§ **Task instructions**:
Extract every line below that contains the word "Fixation".

═══ Data in this exercise

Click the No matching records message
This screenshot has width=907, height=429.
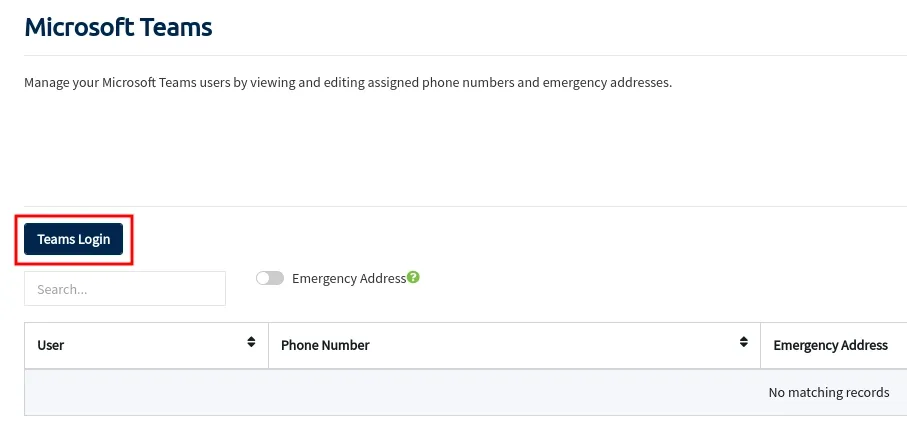tap(829, 392)
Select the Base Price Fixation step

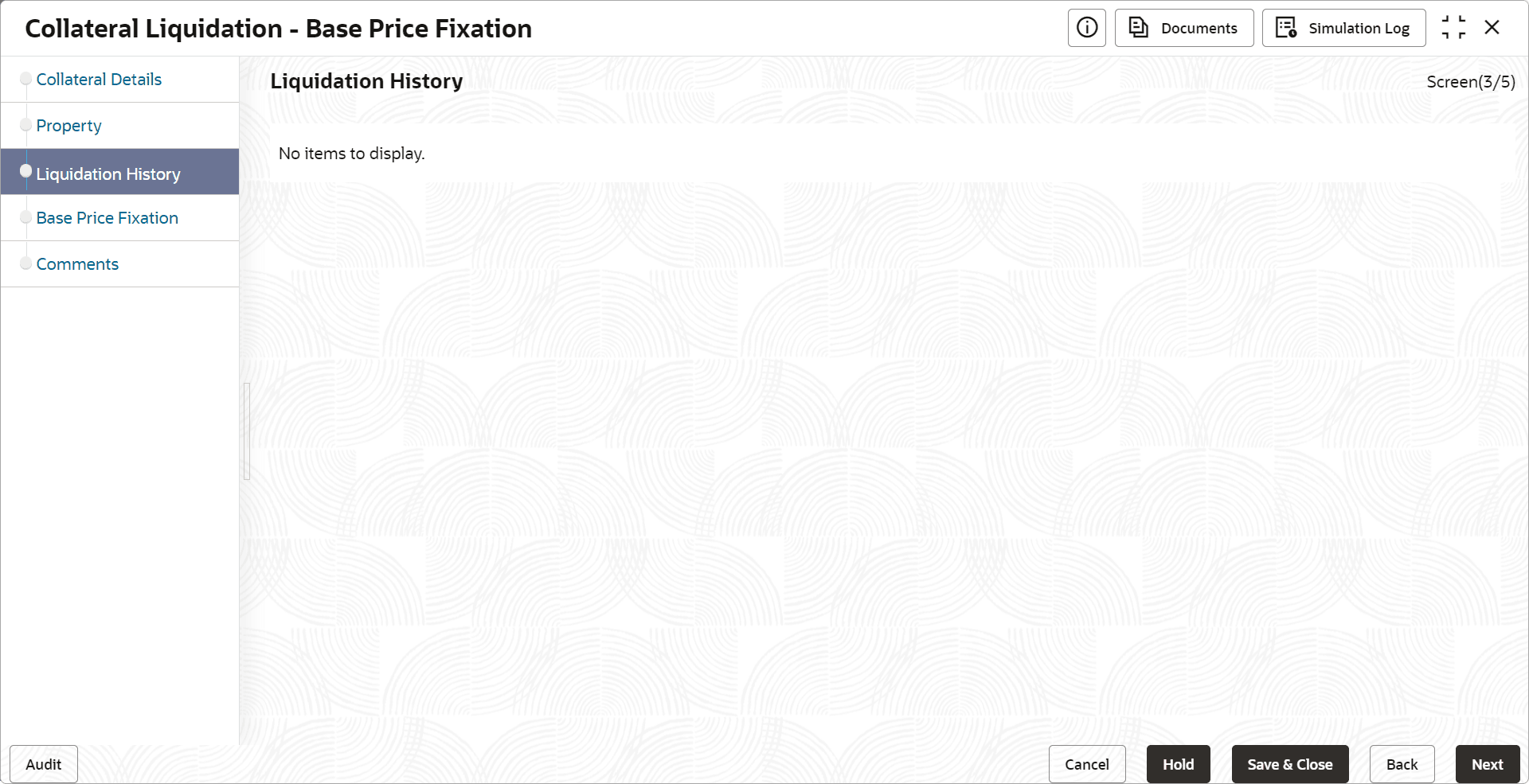107,218
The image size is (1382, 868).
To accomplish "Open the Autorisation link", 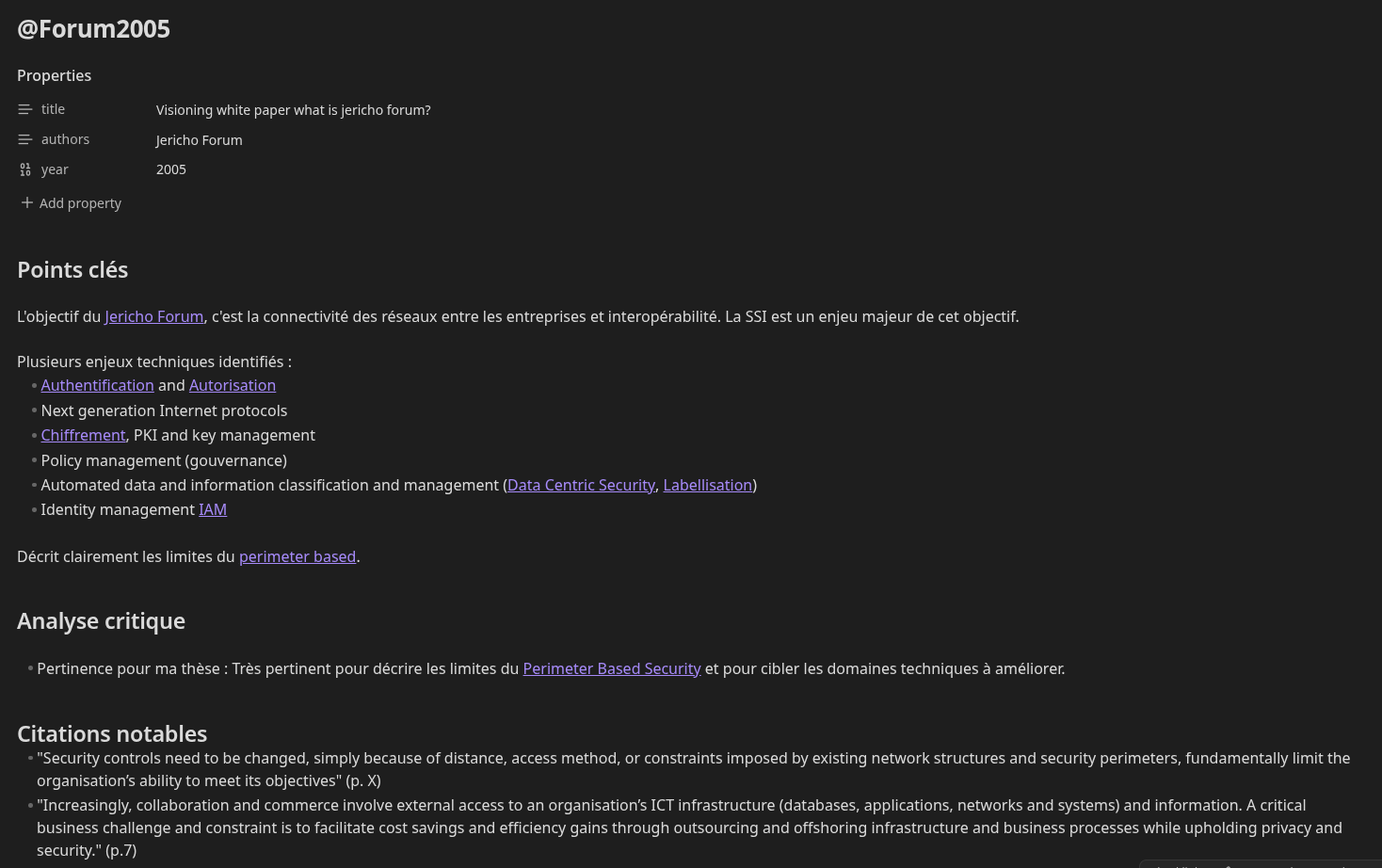I will pos(233,385).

══════

§ **Exercise answer**:
Select the Base Price Fixation step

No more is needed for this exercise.